- **Required action**:
If a line includes the word "Toggle", it belongs in the count; state the total for the data below and add nothing.

Saved entries
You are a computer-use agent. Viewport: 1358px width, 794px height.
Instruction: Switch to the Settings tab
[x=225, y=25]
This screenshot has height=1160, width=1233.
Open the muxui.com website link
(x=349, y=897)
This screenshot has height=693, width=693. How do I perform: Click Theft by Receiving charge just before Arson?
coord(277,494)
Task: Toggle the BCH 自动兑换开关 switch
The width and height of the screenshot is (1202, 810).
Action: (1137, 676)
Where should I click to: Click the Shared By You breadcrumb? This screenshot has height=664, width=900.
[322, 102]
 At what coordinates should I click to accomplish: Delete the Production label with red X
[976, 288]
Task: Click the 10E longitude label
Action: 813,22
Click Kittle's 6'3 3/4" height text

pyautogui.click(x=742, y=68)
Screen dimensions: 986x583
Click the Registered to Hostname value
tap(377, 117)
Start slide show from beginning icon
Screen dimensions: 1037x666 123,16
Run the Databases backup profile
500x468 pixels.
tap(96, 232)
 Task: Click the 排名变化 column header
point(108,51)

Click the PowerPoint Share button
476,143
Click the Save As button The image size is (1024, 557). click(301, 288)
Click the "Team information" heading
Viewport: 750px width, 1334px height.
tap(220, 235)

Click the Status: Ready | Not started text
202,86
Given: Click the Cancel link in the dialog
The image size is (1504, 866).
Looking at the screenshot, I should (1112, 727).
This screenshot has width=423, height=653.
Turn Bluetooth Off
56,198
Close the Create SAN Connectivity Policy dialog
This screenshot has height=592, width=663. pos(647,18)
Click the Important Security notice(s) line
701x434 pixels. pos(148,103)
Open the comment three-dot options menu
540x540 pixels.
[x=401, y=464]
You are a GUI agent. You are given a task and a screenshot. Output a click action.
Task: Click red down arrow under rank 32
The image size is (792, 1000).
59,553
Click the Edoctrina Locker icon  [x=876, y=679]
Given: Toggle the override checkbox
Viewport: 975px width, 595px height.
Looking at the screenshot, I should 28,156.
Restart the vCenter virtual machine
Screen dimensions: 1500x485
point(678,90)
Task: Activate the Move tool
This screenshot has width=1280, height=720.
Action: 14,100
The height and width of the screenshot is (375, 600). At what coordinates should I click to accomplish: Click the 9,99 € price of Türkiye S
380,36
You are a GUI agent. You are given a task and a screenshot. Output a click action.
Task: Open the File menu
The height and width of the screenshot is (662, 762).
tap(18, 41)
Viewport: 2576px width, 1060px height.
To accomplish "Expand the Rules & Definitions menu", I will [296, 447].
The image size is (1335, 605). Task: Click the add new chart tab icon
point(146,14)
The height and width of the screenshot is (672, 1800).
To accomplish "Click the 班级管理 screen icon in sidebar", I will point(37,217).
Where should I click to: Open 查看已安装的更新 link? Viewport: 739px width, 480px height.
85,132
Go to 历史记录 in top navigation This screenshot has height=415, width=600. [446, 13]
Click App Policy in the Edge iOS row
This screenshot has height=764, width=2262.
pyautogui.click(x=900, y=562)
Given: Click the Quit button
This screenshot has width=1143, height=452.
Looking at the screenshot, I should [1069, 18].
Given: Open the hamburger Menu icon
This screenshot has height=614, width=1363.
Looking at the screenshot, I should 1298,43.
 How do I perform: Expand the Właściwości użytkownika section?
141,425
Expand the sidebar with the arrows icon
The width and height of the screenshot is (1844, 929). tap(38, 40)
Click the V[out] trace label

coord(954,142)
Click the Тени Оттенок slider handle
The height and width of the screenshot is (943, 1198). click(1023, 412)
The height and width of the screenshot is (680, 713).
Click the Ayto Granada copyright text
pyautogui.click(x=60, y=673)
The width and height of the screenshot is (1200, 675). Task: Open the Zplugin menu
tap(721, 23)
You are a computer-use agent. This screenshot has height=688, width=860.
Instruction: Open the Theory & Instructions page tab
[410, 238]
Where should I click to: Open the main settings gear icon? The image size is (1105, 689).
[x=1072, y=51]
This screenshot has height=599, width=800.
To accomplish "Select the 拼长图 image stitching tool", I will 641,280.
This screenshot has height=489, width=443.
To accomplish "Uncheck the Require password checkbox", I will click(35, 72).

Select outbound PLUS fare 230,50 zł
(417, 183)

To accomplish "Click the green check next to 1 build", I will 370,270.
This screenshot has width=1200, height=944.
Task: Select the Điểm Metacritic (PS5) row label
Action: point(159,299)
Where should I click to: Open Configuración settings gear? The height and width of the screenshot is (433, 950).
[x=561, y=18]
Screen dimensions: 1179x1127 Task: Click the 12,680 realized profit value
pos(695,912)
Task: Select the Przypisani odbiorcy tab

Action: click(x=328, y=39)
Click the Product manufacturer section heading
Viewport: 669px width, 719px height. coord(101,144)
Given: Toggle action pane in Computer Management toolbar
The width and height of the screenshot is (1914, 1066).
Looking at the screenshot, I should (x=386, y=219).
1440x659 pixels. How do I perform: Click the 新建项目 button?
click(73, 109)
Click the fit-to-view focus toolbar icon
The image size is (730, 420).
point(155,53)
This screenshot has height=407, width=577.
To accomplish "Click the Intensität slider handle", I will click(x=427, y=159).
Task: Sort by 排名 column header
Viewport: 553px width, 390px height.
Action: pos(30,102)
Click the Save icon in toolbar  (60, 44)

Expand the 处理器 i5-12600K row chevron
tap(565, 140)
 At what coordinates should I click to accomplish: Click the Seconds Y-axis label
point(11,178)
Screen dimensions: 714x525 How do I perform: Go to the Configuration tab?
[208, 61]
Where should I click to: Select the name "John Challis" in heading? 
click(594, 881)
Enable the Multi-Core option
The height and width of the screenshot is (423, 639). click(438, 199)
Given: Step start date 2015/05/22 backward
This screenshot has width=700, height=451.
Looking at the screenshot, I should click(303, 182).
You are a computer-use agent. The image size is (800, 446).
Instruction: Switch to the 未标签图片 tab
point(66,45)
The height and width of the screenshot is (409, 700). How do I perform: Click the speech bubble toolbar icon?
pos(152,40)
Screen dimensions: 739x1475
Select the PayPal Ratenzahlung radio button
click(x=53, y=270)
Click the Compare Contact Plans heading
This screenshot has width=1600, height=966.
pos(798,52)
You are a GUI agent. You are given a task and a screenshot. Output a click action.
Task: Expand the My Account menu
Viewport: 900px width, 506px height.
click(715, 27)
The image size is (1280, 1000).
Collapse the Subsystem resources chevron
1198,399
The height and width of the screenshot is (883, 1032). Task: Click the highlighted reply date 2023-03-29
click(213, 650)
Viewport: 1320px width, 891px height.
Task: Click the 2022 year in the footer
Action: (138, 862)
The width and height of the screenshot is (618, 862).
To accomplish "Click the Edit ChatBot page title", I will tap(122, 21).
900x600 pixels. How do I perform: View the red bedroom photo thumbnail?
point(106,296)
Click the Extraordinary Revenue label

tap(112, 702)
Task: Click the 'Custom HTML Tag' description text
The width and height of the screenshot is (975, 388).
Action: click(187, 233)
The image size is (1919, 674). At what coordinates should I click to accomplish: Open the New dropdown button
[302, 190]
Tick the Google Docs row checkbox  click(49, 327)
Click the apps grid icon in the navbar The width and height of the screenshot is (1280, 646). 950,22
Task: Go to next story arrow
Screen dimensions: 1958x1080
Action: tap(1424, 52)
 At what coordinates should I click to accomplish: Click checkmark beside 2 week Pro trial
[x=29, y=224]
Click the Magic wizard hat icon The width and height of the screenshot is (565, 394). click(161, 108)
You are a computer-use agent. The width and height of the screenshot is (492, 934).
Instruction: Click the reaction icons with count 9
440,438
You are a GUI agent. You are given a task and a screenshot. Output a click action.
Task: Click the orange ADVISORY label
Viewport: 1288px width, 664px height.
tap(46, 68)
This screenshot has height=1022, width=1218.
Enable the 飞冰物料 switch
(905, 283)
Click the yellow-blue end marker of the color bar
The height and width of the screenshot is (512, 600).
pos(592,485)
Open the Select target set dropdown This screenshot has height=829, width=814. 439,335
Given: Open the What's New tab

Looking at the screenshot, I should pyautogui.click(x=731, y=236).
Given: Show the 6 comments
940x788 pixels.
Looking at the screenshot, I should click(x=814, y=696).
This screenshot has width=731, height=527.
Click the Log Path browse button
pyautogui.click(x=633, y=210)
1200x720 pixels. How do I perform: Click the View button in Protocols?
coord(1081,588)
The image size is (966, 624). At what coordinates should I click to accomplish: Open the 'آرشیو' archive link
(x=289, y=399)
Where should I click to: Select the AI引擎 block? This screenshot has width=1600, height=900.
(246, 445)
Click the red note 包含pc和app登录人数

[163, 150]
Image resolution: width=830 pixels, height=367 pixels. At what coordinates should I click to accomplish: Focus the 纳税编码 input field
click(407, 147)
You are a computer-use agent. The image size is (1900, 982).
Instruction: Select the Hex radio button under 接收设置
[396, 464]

- **Response to the exercise**:
3